Barrio of Puerto Rico

Bartolo is a barrio in the municipality of Lares, Puerto Rico. Its population in 2010 was 2,035. Bartolo is on the southeastern border of Lares and Adjuntas.

==History==
Bartolo was in Spain's gazetteers until Puerto Rico was ceded by Spain in the aftermath of the Spanish–American War under the terms of the Treaty of Paris of 1898 and became an unincorporated territory of the United States. In 1899, the United States Department of War conducted a census of Puerto Rico finding that the population of Bartolo barrio was 2,035.

Historical population
| Census | Pop. | Note | %± |
| 1900 | 2,035 |  | — |
| 1910 | 1,961 |  | −3.6% |
| 1920 | 2,117 |  | 8.0% |
| 1930 | 2,409 |  | 13.8% |
| 1940 | 2,484 |  | 3.1% |
| 1950 | 2,951 |  | 18.8% |
| 1960 | 2,854 |  | −3.3% |
| 1970 | 2,391 |  | −16.2% |
| 1980 | 2,483 |  | 3.8% |
| 1990 | 2,311 |  | −6.9% |
| 2000 | 2,030 |  | −12.2% |
| 2010 | 2,035 |  | 0.2% |
U.S. Decennial Census 1899 (shown as 1900) 1910-1930 1930-1950 1980-2000 2010

==Sectors==
Barrios (which are, in contemporary times, roughly comparable to minor civil divisions) and subbarrios, in turn, are further subdivided into smaller locally populated place areas/units called sectores (sectors in English).
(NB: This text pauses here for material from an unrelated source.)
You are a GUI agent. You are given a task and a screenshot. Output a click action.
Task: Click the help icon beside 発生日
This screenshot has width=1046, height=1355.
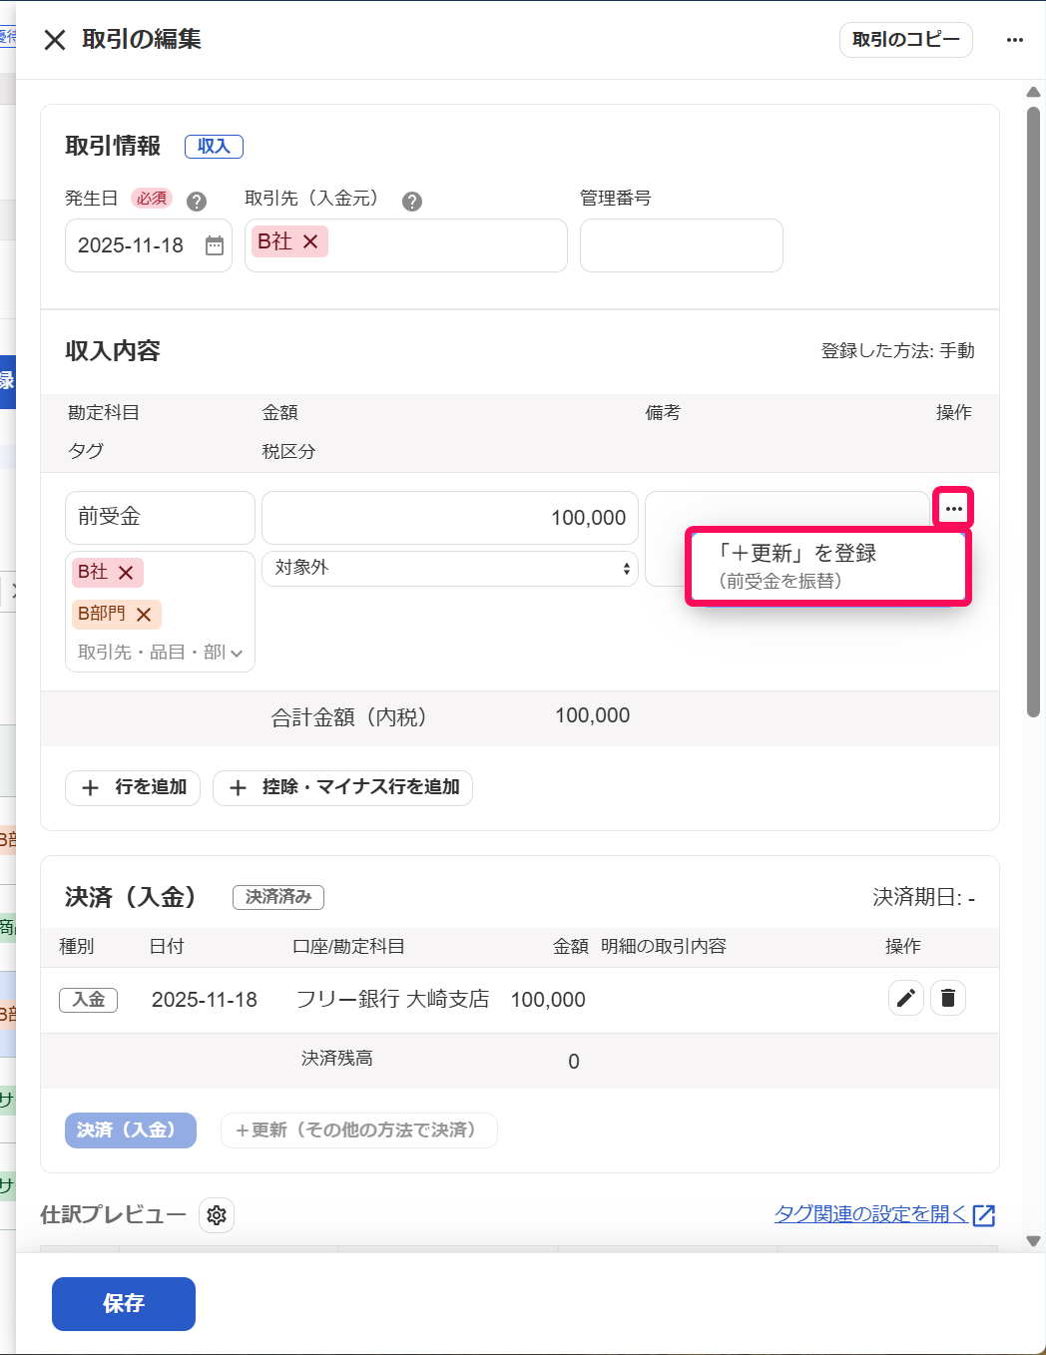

The types of sectores may vary, from normal sector to urbanización to reparto to barriada to residencial, among others.

The following sectors are in Bartolo barrio:

Calle Cirila,
Calle Cooperativismo,
Calle Los Millonarios,
Calle Paraíso,
Carretera Los Romero,
Carretera Vilella,
Cerro Las Avispas,
Condominio Alturas de Castañer,
Poblado Castañer,
Sector Calbache,
Sector Grillasca,
Sector Guano,
Sector La Cuesta,
Sector Rábanos,
Sector Regino,
Sector San Juan Bautista,
Tramo Carretera 128,
Tramo Carretera 135, and
Tramo Carretera 431.

==Jíbaros Mutual Support Center==
The Manuel Rojas Luzardo, a school that was built in 1922 was closed in 2015 by the Puerto Rico Department of Education. A group of residents, who farm the land (jíbaros), rehabilitated the school and put it to use, after they were left homeless when their homes were destroyed by Hurricane Maria in September 2017. The group received support from a number of businesses including a donation of solar panels. With their work, the once abandoned school is now called the Jíbaros Mutual Support Center (Centro de Apoyo Mutuo Jíbaro), and the classrooms serve as residences to eleven families (to families with a woman head of household and the elderly). There are micro-businesses, including a theater, operating from the location. Members of the local Presbyterian church who spearheaded the grassroots movement for Bartolo are pursuing official ownership of the property. Similar Mutual Support Centers have popped up around the island.